Incompreensível como Rio, lá pelo meio do debate, não disse que julgava mais útil
debater economia, alterações climáticas (dois temas que lhe são caros), como
remendar o SNS, aplicação dos fundos de recuperação pós-covid, enfim, os
assuntos que de facto têm influência na vida das pessoas. Para explicar as suas
ideias. E para evidenciar que nestas áreas Ventura fica sem ter que dizer.
Nenhum atirou a
Ventura que discussões securitárias são pouco relevantes num dos países mais
seguros do mundo. Que a corrupção não se combate com medidas histriónicas de
faz de conta como a duplicação do tempo das penas – porque o problema não é a
duração destas mas praticamente não existirem acusações nem condenações por
corrupção (seja qual for a pena). As campanhas milionárias onde o Chega
desbarata dinheiro como se não houvesse amanhã. Um largo etc. Não. Passou sem
escrutínio.
Debater com
demagogos populistas, sem educação, maneiras ou escrúpulos, que querem
precisamente não debater, não é fácil.

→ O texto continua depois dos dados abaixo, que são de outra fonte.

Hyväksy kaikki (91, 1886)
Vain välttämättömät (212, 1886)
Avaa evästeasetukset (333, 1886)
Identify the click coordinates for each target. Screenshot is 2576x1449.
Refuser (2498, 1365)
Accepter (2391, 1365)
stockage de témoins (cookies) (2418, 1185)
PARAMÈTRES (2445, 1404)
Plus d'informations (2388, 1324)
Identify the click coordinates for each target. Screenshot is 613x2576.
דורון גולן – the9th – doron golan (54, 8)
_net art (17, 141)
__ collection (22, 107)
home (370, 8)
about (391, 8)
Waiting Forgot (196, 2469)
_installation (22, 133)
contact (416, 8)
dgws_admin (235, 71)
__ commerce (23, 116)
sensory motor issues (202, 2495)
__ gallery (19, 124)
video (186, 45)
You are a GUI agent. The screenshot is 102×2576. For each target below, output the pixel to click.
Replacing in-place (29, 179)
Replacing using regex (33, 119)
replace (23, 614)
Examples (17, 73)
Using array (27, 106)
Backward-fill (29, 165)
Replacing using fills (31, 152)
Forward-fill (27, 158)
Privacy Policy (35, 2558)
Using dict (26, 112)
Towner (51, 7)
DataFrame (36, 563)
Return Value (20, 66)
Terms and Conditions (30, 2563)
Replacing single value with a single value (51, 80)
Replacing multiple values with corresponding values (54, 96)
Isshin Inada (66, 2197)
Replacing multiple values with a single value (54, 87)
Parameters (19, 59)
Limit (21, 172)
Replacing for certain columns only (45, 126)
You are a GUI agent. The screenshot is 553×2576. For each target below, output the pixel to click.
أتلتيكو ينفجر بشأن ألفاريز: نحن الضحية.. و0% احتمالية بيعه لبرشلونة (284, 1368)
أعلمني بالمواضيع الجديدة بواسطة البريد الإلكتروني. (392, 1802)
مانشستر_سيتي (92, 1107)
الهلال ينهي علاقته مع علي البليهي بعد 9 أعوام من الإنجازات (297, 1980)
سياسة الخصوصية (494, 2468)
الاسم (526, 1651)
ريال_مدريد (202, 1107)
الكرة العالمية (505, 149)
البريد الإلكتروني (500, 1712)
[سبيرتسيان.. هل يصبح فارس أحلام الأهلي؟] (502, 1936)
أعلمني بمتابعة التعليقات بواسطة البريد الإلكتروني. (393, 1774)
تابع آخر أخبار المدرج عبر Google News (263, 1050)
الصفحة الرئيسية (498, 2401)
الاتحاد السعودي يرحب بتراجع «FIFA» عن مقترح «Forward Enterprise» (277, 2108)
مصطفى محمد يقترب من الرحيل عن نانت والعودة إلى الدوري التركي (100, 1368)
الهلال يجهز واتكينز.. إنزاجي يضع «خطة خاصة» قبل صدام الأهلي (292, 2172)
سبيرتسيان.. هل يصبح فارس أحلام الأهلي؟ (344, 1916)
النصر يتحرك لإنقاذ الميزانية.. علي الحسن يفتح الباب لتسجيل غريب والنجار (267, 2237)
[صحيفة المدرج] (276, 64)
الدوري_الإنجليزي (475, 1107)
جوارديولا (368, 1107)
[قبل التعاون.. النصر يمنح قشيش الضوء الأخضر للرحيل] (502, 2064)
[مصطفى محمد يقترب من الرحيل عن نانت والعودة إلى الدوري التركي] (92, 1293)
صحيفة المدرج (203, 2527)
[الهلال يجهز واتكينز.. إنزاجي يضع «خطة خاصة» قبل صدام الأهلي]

Concedo. De todo o modo, os que debatem
com Ventura ou se preparam para não deixar a conversa enredar-se nos temas de
estimação do Chega, e atacam as muitas fragilidades de Ventura, ou mais vale
seguirem o exemplo do PCP. Ventura é um político risível, cheio de
vulnerabilidades a que se pode atirar, o único talento que tem é para a
histeria, foi ao tapete em vários debates nas presidenciais. O problema nem é
Ventura ganhar votos com os debates, que não ganha. Mas os outros perderem
eleitores à conta da falta de habilidade.